= Richard Goodchild =

British archaeologist

Richard George Goodchild (born 18 July 1918 in Exeter, died 18 February 1968 in London) was a British provincial Roman archaeologist. He was one of the pioneers of archaeology in Libya.

== Education and career ==
Goodchild's interest in archaeology began as a schoolboy at Cranleigh School, a private boarding school in Surrey. From 1936, he attended the University of Oxford to study history. There he joined the University of Oxford Archaeological Society which undertook excavations in the area around Oxford. During one of these excavations, Goodchild met, among others, the archaeologist Olwen Brogan and the later pioneer of aerial archaeology, John Spencer Purvis Bradford. While still a student, Goodchild and Bradford excavated the Gallo-Roman temple of Frilford in Oxfordshire.

In 1939 Goodchild and A.W.G. Lowther excavated the Romano-Celtic Temple on Farley Heath in Surrey.

The Second World War broke out immediately after he graduated from Oxford. Goodchild received an officer scholarship to join the Royal Artillery. He served as a captain in the Middle East and Italy. He took every opportunity to visit the ancient places of the countries in which he served.

From 1946 to 1948 Goodchild worked for the British military administration as head of the antique collection in the Italian province of Tripolitania. There he met Olwen Brogan again and began his longstanding collaboration with the archaeologist John Bryan Ward-Perkins (1912-1981), who had been the director of the British School in Rome since 1945. In 1947 Goodchild was elected as a Fellow of the Society of Antiquaries of London. From 1948 to 1953 he worked as a librarian at the British School at Rome. He spent his holidays in Tripolitania to help preserve the ancient cultural heritage on a tight budget. He carried out surveying work on the ancient sites and conducted excavations in the hinterland. He led several expeditions to southern Tripolitania, working with Joyce Reynolds. In order to create a map of Roman Libya, he expanded his research area to Cyrenaica and Syrtica. The resulting two sheets for the research project Tabula Imperii Romani were published by the Society of Antiquaries of London after their completion.

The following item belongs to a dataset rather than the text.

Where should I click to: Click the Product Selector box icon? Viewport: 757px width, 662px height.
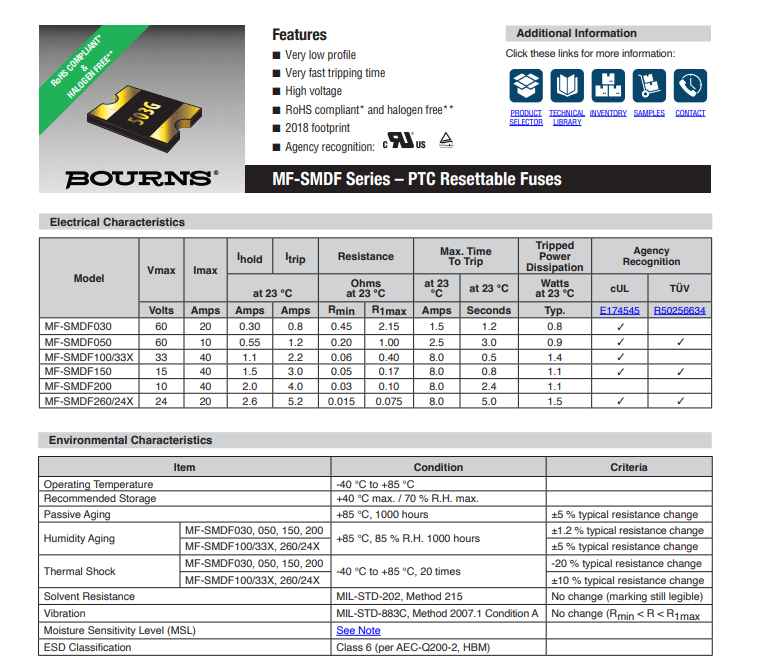point(526,85)
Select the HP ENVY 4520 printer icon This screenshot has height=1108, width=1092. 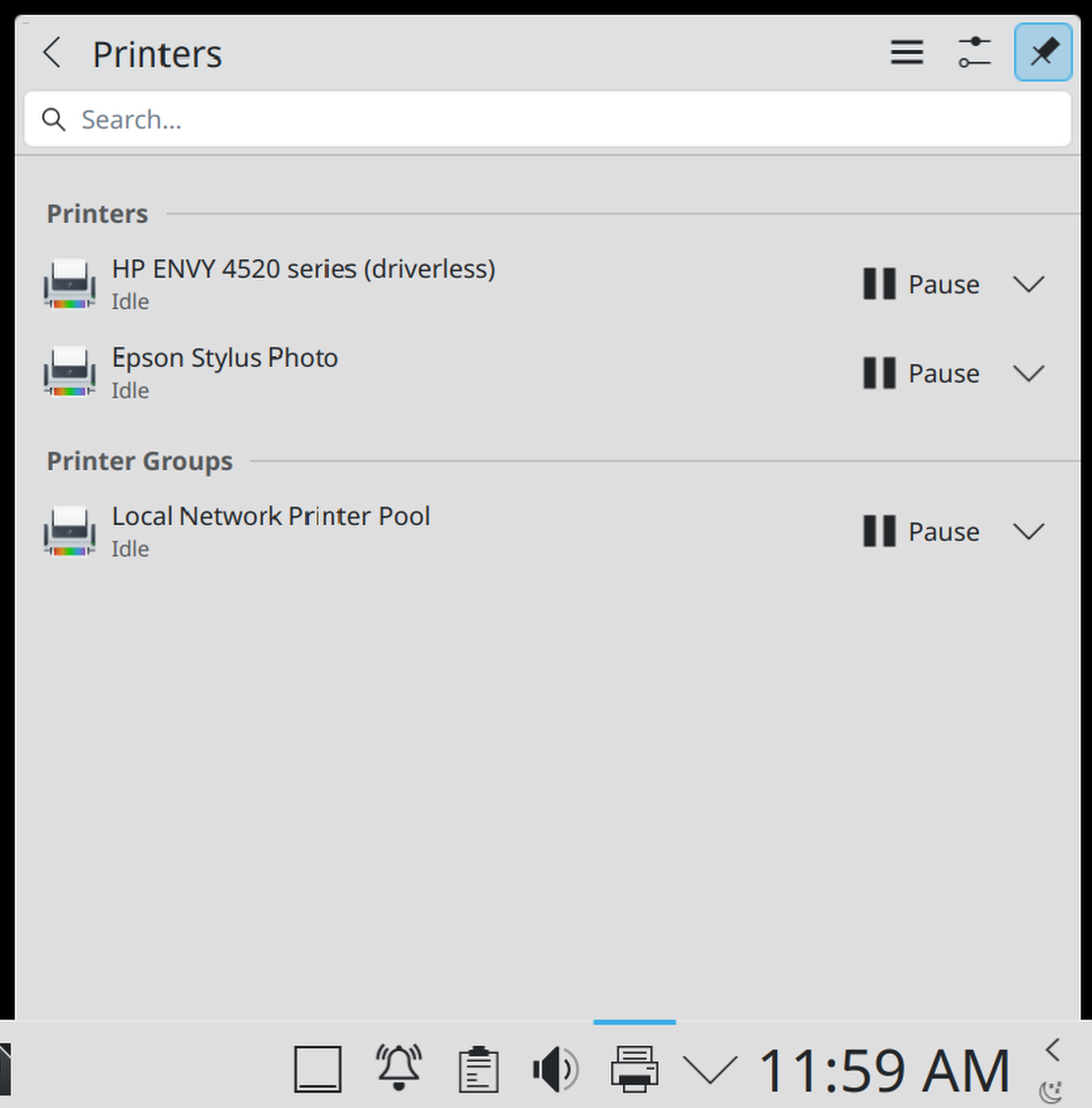(70, 285)
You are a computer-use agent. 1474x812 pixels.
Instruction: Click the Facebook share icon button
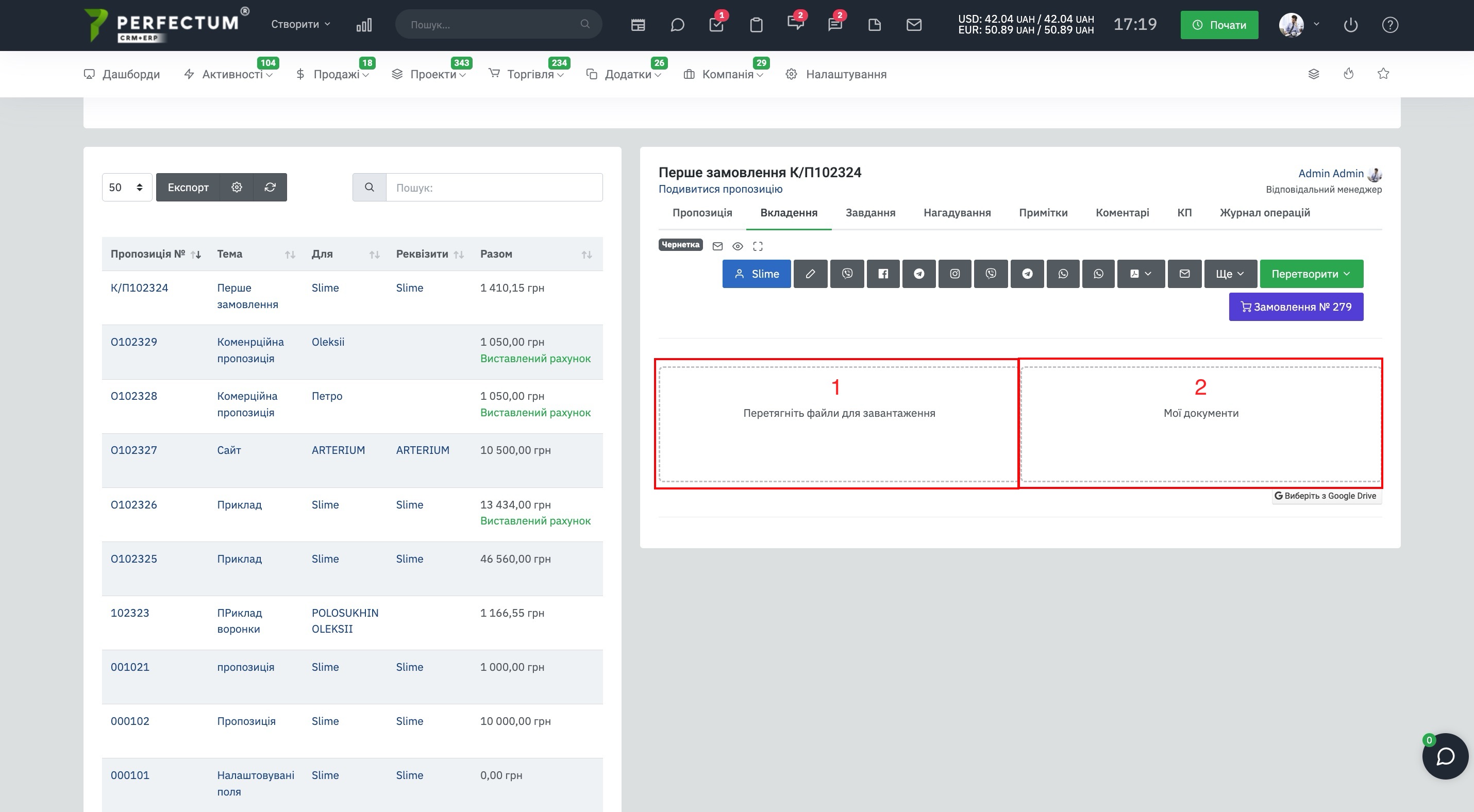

In 1953 he was appointed head of the antique service for the province of Cyrenaica by the royal Libyan government. He held this position until 1966. In 1967 he was appointed professor of archaeology for the Roman provinces at the University of London.

== Publications ==
- Libyan Studies. Select Papers of the Late RG Goodchild. Elek, London 1976, ISBN 0-236-17680-3
- Cyrene and Apollonia (= ruined cities of North Africa. Volume 4). Raggi, Zurich 1971.
- Fortificazioni e palazzi bizantini in Tripolitania e Cirenaica. In: Corso di Cultura sull'Arte Ravennate e Bizantina. Volume 13, 1966, pp. 225–250.
- Tabula Imperii Romani: Map of the Roman Empire based on the International 1: 1,000,000 Map of the World, Sheet HI 33. Lepcis Magna. Society of Antiquaries of London, Oxford 1954.
- Tabula Imperii Romani. Map of the Roman Empire based on the International 1: 1,000,000 Map of the World, sheet HI34: Cyrene. Society of Antiquaries of London, Oxford 1954.
- with John Bryan Ward Perkins: The Christian Antiquities of Tripolitania. In: Archaeologia or Miscellaneous Tracts Relating to Antiquity. Volume 95, 1953, pp. 1–84.
- with John Bryan Ward Perkins: The Roman and Byzantine Defenses of Lepcis Magna. In: Papers of the British School at Rome. Volume 21, 1953, pp. 42–73.
- The Roman Roads and Milestones of Tripolitania. Discoveries and Researches in 1947. Department of Antiquities, British Military Administration, Tripolitania 1948.